Format version: v2 (single file) as of v1.35.0. The legacy v1 format (raw Fernet token + sidecar salt.bin) is auto-migrated on first open. There is no v0.


Cryptographic primitives

Primitive Choice Source
Cipher Fernet (AES-128-CBC + HMAC-SHA256) cryptography.fernet.Fernet
KDF PBKDF2-HMAC-SHA256, 480 000 iterations cryptography.hazmat.primitives.kdf.pbkdf2.PBKDF2HMAC
Salt 16 bytes from secrets.token_bytes(16), embedded in v2 header stdlib secrets module
Master key Operator-supplied via AGENT_VAULT_KEY env var (≥ 24 bytes recommended) operator
Authenticated payload The whole orjson-serialised secrets dict always

PBKDF2 iteration count tracks the current OWASP recommendation (480k as of 2026).
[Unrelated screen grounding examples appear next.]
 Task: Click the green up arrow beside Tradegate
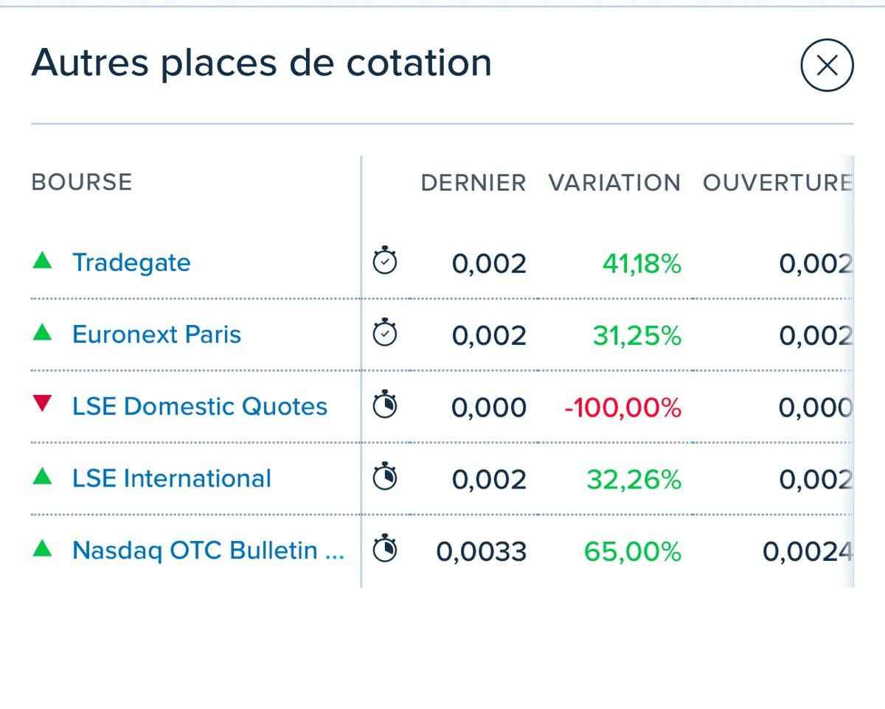coord(43,260)
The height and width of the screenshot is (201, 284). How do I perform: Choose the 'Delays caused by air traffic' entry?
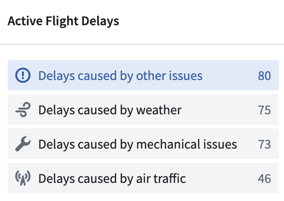pos(143,178)
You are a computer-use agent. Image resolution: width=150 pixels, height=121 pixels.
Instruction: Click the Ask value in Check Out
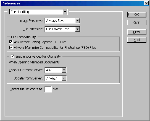(x=49, y=70)
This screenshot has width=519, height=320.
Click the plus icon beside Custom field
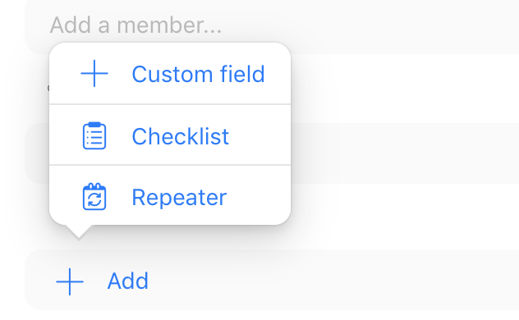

It is a class constant in _derive_fernet; bumping it requires a one-shot vault rotation.

We deliberately don't roll our own AEAD. Fernet is a well-known audited construction with a clear failure mode (InvalidToken on tampered or wrong-key blobs).


On-disk format (v2)

┌────────────────┬─────────────────────┬────────────────────────────────────────────┐
│ b"ALSv2\n"     │  16 bytes salt      │  Fernet token (variable length)            │
│  6 bytes magic │  random per-vault   │  base64-url, includes IV + ciphertext +    │
│                │                     │  HMAC tag + version byte                   │
└────────────────┴─────────────────────┴────────────────────────────────────────────┘
        ↑               ↑                           ↑
        │               │                           │
        │               │                           └── encrypts: orjson.dumps({"NAME": "value", ...})
        │               │
        │               └── input to PBKDF2 along with master_key
        │
        └── version magic. Any future format change picks a new magic and detects v2 by prefix.

The whole thing lives in one file: <AGENT_PROJECT_ROOT>/agent/vault/secrets.enc. There is no salt.bin sidecar in v2. There are no temp files, lock files, or journal files at rest.

Why one file?

The previous v1→v2 migration used a separate salt.bin and a multi-step write sequence (write secrets.enc.tmp → write salt.binos.replace). A SIGKILL between the salt write and the swap could leave the operator with the new salt and the old encrypted blob — unrecoverable on next boot. Codex flagged this as a MED finding.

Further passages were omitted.